Task requirements :: Starting with the line that contains "session (362, 854)" and going on through the line that contains "consider (1147, 271)", rewrite each of those entry lines in full, words included, with every coordinate shifted up by 146.

Rows from a dataset:
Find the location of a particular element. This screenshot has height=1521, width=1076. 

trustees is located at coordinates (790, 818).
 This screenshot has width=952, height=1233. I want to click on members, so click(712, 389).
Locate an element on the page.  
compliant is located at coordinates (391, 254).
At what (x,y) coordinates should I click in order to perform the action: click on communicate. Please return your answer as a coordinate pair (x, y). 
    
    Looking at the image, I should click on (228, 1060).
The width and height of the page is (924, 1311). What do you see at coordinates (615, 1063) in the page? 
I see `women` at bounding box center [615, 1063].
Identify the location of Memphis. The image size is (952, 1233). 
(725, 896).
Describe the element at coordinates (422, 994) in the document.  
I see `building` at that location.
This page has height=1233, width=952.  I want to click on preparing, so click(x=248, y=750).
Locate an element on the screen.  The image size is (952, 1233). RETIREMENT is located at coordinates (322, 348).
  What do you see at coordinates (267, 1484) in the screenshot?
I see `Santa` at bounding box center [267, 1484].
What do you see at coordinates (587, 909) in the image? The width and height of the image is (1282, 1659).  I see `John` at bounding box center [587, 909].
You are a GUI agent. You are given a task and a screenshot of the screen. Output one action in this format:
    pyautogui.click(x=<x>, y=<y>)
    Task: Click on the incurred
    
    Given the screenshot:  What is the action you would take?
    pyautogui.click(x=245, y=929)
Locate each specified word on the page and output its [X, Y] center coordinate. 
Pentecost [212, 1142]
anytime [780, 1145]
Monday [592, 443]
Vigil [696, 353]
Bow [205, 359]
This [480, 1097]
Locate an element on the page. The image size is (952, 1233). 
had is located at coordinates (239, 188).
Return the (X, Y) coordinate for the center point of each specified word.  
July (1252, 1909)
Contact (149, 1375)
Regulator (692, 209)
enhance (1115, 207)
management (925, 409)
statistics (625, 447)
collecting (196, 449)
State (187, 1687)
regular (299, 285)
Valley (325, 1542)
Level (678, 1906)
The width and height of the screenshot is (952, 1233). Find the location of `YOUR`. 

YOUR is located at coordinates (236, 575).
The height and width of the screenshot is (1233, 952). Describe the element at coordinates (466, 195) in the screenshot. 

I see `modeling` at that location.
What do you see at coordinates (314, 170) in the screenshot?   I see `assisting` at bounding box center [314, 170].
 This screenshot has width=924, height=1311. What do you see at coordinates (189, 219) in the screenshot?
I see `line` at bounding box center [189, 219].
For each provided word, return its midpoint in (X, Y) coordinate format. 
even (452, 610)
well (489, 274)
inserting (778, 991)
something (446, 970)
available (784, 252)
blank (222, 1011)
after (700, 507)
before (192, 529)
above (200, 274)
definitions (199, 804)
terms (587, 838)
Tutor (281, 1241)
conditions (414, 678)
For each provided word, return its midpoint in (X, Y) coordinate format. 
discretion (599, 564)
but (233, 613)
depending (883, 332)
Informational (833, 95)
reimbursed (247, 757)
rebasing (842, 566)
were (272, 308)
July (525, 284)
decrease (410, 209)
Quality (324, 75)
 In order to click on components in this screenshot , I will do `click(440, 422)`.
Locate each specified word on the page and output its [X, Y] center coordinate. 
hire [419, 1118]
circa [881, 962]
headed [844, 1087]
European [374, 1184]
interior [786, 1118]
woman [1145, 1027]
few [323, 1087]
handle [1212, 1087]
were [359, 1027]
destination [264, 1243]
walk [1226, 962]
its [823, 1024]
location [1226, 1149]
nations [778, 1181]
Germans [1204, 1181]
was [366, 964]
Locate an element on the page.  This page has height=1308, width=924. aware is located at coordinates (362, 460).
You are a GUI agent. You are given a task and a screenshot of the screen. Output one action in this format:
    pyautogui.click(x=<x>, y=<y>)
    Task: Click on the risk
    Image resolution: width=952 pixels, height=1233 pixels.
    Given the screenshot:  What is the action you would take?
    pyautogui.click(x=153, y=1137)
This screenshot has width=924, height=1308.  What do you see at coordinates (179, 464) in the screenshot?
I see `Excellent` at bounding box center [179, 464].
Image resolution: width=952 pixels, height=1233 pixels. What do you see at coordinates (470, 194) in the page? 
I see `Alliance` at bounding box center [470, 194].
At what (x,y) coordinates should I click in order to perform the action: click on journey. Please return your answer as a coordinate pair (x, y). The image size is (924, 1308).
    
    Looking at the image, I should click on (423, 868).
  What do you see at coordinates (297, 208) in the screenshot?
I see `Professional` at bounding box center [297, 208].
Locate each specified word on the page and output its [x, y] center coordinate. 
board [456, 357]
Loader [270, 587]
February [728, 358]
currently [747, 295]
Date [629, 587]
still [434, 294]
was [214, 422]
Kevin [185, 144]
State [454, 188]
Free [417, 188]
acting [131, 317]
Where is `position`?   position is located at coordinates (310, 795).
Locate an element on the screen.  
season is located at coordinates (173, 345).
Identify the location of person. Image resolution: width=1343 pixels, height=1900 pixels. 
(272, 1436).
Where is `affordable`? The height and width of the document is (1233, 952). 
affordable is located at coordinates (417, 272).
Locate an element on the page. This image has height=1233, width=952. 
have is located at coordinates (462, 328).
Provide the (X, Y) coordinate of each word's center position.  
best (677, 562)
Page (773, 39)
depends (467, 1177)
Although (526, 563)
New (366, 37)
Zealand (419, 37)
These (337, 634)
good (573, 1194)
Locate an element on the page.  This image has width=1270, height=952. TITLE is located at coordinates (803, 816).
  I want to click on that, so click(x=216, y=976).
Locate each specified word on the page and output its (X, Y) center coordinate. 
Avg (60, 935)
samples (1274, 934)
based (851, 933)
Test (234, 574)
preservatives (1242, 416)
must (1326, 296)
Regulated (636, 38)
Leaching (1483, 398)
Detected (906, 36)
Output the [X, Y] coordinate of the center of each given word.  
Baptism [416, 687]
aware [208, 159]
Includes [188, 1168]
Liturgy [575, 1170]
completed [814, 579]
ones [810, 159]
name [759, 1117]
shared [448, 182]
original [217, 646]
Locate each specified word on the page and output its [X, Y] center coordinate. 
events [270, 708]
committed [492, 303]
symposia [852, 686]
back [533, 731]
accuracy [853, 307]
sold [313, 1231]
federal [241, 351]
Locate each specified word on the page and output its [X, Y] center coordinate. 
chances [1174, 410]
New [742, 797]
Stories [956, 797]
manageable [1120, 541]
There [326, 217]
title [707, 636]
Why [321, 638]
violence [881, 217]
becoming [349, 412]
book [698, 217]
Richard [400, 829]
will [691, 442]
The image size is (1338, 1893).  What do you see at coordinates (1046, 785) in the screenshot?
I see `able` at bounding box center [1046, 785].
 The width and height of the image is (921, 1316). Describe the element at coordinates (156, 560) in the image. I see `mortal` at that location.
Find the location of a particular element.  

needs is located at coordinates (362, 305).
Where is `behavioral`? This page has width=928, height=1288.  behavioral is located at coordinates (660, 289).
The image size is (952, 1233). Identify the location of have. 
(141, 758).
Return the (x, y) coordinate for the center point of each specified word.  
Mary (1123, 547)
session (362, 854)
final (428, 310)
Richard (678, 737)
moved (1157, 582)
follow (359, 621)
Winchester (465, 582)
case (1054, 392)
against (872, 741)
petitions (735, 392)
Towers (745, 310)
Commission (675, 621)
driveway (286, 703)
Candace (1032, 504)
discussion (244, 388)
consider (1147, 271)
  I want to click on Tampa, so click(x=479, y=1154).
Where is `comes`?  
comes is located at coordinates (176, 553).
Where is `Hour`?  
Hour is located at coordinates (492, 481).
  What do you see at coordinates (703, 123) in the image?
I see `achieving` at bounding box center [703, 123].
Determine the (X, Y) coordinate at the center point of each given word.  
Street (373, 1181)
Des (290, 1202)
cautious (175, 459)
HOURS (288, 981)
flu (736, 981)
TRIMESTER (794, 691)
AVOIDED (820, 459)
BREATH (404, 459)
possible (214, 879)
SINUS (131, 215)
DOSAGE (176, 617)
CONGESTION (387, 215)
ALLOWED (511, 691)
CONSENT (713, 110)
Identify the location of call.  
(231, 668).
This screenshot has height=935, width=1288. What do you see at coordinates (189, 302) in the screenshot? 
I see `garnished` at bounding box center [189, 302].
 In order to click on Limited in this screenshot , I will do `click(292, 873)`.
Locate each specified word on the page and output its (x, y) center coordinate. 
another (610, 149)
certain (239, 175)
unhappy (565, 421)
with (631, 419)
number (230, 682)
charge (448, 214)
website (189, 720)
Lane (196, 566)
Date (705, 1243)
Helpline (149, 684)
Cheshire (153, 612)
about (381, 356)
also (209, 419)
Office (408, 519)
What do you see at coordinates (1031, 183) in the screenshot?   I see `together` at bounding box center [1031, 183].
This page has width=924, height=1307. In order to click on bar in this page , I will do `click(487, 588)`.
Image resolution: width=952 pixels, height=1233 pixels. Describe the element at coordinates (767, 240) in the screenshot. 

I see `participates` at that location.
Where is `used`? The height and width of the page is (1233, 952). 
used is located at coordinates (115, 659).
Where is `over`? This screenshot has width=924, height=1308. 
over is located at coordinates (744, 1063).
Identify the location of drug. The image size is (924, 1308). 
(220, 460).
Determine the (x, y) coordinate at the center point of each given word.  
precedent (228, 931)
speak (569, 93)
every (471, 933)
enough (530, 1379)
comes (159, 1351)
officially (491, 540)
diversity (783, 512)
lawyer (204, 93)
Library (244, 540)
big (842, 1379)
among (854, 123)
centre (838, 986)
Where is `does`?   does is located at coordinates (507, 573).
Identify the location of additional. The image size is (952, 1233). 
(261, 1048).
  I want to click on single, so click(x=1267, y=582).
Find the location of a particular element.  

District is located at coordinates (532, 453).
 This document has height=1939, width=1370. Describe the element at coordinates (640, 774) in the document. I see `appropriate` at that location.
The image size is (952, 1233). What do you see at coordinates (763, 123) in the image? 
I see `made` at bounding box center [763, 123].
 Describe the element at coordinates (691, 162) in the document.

Solved exercise ::
session (508, 1000)
final (574, 456)
Richard (824, 883)
moved (1303, 728)
follow (505, 767)
Winchester (611, 728)
case (1200, 538)
against (1018, 887)
petitions (881, 538)
Towers (891, 456)
Commission (821, 767)
driveway (432, 849)
Candace (1178, 650)
discussion (390, 534)
consider (1293, 417)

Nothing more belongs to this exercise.